When my dad came to move me out of my apartment in Denver in May, we went out to eat at a pizza restaurant in an old house west of the university, towards the mountains. We talked about a lot of things we had never talked about before or at least that we had not talked about for a long time—his mom, my childhood, this one time in Lafayette. As we talked, we noticed a little boy playing at the table next to ours. His name was something from the 19th century: Felix, George, Alexander…I remember now: it was definitely Alexander. Alexander’s parents were weirdly distressed with their child’s playing, even though he was one of the mildest kids either of us had ever seen. So after a while, blond, curly haired Alexander, tired of his parents, his parents tired of him, noticed my dad. He crossed the room to my dad’s chair, and my dad commenced this game of completely covering Alexander’s head with his baseball cap. Alexander laughed and laughed and eventually crawled into my dad’s lap while they played this hilarious head covering hat game.

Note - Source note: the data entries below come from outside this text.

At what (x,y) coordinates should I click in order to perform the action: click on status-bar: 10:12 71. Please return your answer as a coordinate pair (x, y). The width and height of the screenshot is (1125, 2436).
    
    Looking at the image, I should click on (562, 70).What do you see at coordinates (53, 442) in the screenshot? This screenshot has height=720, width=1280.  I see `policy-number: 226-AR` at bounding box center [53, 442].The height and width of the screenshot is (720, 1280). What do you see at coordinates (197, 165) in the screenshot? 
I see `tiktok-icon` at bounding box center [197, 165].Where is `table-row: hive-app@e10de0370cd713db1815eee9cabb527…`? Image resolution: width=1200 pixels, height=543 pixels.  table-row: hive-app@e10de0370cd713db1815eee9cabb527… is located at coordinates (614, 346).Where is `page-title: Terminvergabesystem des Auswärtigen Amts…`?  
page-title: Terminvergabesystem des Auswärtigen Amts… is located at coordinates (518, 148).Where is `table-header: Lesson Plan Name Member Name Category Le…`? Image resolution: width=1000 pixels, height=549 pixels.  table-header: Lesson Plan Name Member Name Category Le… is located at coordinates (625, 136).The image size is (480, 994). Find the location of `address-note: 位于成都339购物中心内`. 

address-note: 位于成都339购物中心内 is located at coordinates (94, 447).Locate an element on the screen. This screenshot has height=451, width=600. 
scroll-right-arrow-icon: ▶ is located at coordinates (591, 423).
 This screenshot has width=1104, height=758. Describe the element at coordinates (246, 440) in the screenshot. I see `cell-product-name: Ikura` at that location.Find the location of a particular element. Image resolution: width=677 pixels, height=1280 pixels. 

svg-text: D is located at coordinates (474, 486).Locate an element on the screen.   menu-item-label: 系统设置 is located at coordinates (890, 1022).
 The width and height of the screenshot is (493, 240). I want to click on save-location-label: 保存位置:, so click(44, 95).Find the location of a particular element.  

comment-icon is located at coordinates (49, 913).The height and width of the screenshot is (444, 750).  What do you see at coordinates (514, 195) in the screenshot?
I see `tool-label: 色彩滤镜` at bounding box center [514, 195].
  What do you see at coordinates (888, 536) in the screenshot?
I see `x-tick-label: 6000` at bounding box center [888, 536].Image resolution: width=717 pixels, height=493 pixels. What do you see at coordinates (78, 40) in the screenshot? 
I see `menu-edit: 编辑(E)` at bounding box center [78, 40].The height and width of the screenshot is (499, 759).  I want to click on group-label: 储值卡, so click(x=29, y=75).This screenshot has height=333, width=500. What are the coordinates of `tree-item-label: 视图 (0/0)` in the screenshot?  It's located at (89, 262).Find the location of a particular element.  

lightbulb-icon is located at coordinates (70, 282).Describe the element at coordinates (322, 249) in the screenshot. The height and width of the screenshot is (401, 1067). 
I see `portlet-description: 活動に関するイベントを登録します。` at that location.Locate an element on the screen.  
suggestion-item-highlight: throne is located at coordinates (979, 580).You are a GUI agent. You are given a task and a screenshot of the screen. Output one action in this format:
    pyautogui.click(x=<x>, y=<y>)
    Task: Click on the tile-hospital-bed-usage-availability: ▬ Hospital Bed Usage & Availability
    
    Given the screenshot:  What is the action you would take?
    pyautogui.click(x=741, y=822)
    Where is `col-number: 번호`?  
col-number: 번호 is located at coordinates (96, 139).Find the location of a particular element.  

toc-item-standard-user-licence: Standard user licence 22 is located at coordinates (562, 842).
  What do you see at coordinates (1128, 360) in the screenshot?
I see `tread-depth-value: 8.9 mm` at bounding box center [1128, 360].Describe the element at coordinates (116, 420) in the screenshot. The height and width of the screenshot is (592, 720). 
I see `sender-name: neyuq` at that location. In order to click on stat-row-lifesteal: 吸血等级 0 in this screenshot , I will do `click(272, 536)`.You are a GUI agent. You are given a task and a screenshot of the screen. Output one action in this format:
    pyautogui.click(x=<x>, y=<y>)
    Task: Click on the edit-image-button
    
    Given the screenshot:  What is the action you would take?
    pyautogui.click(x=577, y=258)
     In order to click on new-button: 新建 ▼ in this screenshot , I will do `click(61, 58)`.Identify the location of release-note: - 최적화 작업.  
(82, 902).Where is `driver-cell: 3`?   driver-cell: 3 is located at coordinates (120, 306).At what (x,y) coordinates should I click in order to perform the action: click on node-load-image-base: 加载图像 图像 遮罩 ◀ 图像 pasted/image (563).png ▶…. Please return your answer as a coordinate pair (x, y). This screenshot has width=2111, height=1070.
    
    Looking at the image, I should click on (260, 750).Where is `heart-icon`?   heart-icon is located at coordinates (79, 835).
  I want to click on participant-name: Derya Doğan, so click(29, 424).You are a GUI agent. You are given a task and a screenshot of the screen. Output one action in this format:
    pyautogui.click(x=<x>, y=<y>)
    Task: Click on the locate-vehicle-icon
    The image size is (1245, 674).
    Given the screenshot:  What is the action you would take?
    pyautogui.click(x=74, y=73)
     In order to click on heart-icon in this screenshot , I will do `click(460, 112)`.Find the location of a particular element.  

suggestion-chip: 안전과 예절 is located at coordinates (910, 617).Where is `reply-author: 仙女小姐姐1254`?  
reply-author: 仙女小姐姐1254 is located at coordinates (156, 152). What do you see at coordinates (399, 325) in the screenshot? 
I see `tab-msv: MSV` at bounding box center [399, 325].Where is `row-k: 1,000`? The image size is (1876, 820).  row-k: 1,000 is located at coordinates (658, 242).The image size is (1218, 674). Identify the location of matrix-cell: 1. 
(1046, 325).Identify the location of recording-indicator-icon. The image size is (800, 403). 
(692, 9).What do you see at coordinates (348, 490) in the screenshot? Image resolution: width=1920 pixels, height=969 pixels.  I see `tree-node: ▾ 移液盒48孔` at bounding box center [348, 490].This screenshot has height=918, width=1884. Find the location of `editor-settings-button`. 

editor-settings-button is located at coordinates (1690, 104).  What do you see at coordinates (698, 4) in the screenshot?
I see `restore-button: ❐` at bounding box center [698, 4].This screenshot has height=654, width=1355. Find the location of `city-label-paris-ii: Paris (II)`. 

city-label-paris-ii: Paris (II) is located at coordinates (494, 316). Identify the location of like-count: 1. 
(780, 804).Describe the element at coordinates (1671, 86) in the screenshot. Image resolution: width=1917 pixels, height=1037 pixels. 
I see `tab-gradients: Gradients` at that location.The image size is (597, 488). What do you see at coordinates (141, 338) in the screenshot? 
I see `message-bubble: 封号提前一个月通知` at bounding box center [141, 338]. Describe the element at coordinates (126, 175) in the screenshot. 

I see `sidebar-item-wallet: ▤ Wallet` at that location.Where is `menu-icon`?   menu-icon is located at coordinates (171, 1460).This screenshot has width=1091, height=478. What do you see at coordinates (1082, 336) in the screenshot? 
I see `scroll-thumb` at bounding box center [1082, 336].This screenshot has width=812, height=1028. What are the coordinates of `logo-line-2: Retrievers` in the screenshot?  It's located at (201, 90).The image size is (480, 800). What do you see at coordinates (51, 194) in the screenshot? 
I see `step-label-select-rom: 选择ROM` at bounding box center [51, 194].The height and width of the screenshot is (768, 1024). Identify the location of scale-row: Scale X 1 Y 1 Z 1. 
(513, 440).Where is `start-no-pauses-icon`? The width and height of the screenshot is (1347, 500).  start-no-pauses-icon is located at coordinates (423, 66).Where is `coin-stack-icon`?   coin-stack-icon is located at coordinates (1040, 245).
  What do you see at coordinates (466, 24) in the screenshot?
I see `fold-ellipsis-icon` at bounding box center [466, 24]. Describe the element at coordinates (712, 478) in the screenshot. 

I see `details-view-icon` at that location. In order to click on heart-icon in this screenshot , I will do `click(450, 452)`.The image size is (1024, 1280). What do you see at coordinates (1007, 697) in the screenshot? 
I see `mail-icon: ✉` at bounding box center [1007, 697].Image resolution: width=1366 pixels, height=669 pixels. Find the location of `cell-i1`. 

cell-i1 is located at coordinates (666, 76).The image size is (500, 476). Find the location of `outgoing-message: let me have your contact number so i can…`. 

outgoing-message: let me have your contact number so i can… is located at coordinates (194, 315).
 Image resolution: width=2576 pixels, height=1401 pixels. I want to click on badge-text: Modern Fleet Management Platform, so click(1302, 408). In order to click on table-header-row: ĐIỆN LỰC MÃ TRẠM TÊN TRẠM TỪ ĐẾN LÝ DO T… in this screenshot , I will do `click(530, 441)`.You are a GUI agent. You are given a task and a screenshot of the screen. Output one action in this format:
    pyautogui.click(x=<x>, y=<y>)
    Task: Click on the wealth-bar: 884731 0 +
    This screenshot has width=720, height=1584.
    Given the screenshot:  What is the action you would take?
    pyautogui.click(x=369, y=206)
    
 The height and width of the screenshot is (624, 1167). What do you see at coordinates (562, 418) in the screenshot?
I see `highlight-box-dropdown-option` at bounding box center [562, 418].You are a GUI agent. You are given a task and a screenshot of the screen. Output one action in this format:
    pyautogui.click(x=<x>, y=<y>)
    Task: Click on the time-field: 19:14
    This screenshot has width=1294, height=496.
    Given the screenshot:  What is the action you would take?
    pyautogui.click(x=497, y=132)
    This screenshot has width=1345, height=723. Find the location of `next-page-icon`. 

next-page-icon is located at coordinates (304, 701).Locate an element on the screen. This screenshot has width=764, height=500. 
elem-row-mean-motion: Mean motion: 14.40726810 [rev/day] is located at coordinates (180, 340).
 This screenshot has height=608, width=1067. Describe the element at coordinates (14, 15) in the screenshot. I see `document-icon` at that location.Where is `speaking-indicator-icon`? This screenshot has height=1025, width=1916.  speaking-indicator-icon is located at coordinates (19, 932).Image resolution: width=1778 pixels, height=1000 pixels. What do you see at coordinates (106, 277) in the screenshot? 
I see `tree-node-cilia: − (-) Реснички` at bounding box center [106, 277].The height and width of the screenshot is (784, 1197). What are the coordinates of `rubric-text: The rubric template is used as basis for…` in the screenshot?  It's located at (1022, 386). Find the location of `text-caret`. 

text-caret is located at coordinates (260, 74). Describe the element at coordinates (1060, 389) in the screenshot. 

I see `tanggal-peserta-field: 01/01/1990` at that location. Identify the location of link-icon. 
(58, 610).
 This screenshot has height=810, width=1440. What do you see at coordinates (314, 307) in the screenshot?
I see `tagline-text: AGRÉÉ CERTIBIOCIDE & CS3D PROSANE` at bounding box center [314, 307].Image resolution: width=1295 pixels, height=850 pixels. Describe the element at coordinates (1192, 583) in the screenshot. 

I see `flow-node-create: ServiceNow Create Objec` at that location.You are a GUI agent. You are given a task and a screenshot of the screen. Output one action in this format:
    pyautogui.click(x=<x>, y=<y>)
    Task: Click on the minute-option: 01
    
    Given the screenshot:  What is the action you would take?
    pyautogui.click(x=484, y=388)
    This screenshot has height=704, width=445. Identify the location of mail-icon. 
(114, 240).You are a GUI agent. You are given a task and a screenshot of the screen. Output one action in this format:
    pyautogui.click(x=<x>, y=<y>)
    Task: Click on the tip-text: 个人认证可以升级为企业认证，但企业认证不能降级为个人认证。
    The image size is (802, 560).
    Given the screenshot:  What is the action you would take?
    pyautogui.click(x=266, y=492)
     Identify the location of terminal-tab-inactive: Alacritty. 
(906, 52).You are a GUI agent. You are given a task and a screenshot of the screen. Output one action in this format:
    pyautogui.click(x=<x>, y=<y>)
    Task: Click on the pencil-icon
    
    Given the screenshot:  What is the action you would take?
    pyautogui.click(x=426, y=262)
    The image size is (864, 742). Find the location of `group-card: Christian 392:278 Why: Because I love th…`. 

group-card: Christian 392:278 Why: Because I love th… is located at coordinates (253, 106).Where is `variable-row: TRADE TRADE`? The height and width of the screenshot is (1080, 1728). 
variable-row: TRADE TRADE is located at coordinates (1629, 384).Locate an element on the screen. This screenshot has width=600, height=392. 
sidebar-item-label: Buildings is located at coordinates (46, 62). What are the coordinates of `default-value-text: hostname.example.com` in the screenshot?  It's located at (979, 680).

It was weirdly beautiful to watch how easily my dad and Alexander hit it off. Even Alexander’s parents were happy. More importantly, Alexander was happy.
My dad loved all children, and he had a demeanor with a depth and brightness that was very easily understood by children. And as I think of my dad, this is what I remember: when I was around four years old, there was this video I watched frequently about world cultures. These kids traveled all over the world in under an hour, learning dances and music from different countries; and whenever the kids in the video made it to Japan, and the Japanese music started to play, he would rush to my room to grab this doll, dressed in a bright red kimono, that I think he must have bought in Japan sometime in the 1980s. He would twirl ridiculously around the room with this doll on his head, widening his mouth and eyes in a way only my dad could ever do. You know what face I mean if you’ve seen it. It’s the same face he made if he was pretending to be spooked by something or if he was on the verge of mocking high drama. I think it was the most hilarious thing I ever saw him do.
My dad gave profound meaning to the past. It wasn’t so much that he dwelled in the past but that the past was always a very present current in his life, like a river that seeped through cracks in the rocks or like houses he visited to unlock and explore, room by room, over the years. I remember in my childhood visiting his old homes throughout Louisiana, his old schools. I am sure that I too will nurture these habits, for better or for worse, of visiting, year after year, the places which have held meaning for me. His favorite book was Brideshead Revisited, which reflects on memory and the ways in which memories come alive even when the places haunted by them are changed and the people associated with them are gone. One meaningful, memory-filled place stands out: there was this white gazebo that stood a little out on a marsh, by the lakes at LSU, that he found one day a few years ago when we were riding bikes out there. As soon as he saw it, he stopped, realizing it was a gazebo he’d seen in his childhood, and everytime he saw it after that day, he would either take a picture of it to send to me or tell me in excitement that he had once again visited the gazebo. He loved that gazebo. He might have said, and probably in fact did say, “That gazebo is awesome.”